▸ Instructions for the task
Images stay out; everything else in the records is to be set down exactly.

▸ Records provided
Start of Block

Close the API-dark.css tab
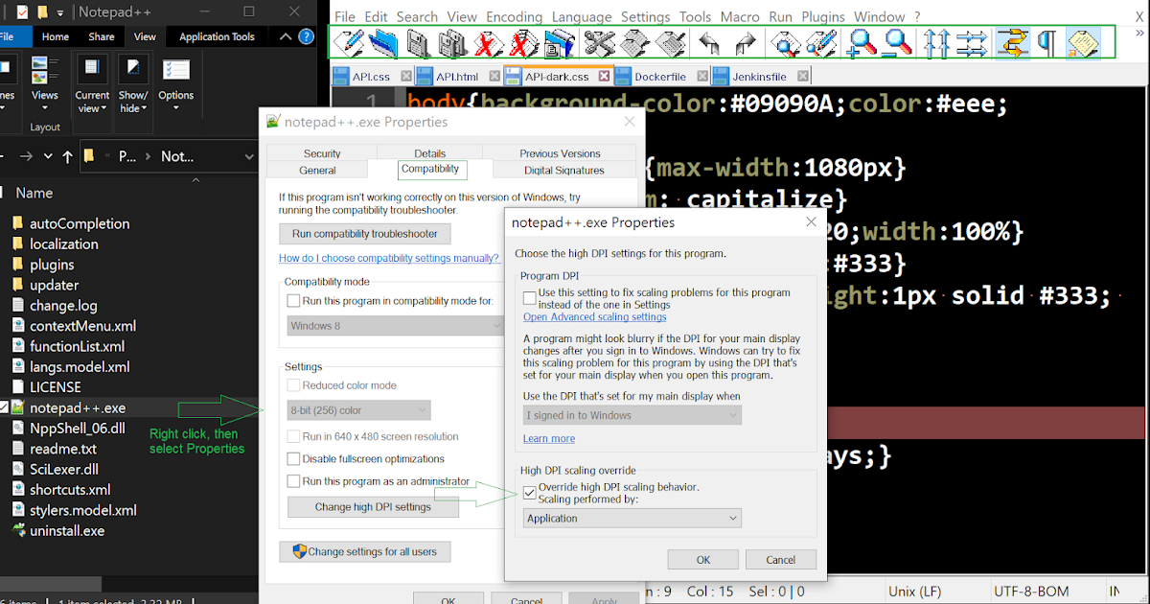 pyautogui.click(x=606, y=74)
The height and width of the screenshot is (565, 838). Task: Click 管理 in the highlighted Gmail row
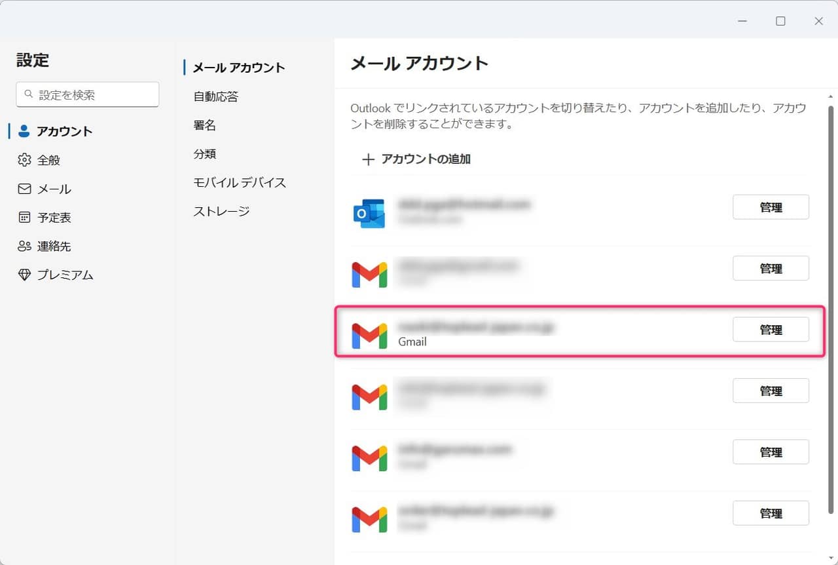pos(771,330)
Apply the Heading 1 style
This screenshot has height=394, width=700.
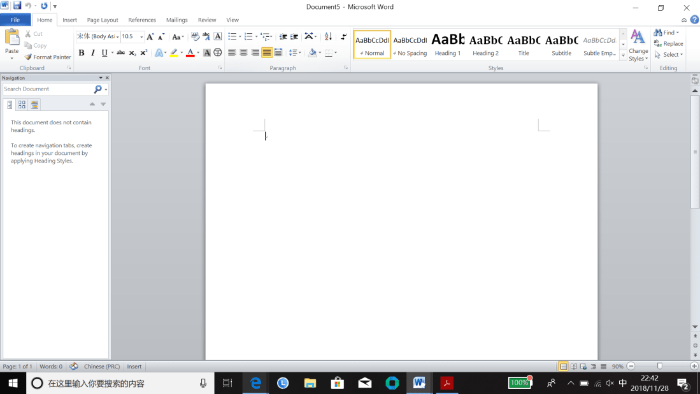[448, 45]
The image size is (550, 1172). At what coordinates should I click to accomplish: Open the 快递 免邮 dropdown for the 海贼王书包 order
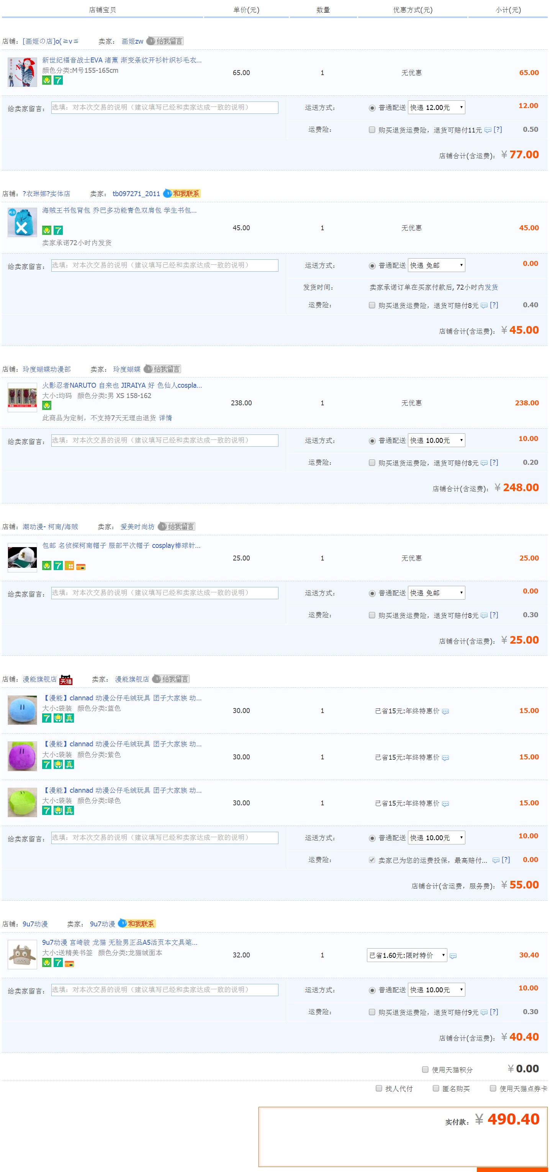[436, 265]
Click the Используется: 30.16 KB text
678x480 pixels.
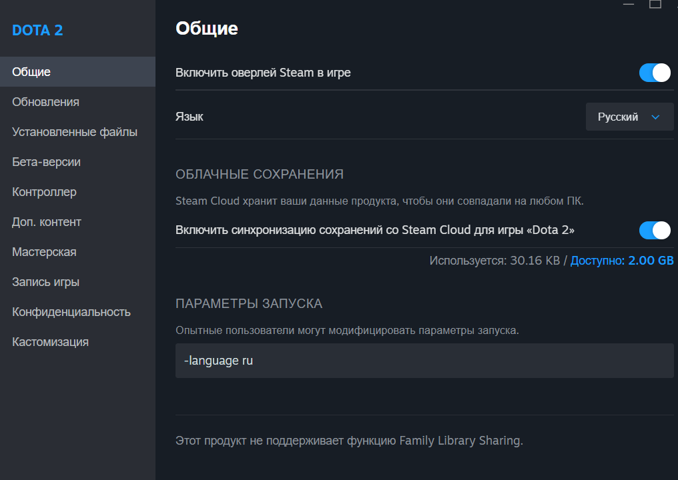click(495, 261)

End of Block

▸ Response for this exercise
Close the API-dark.css tab
 pyautogui.click(x=606, y=74)
The height and width of the screenshot is (565, 838). Task: Click 管理 in the highlighted Gmail row
pos(771,330)
Apply the Heading 1 style
This screenshot has height=394, width=700.
[448, 45]
The image size is (550, 1172). At what coordinates should I click to accomplish: Open the 快递 免邮 dropdown for the 海贼王书包 order
[436, 265]
Click the Используется: 30.16 KB text
678x480 pixels.
click(495, 261)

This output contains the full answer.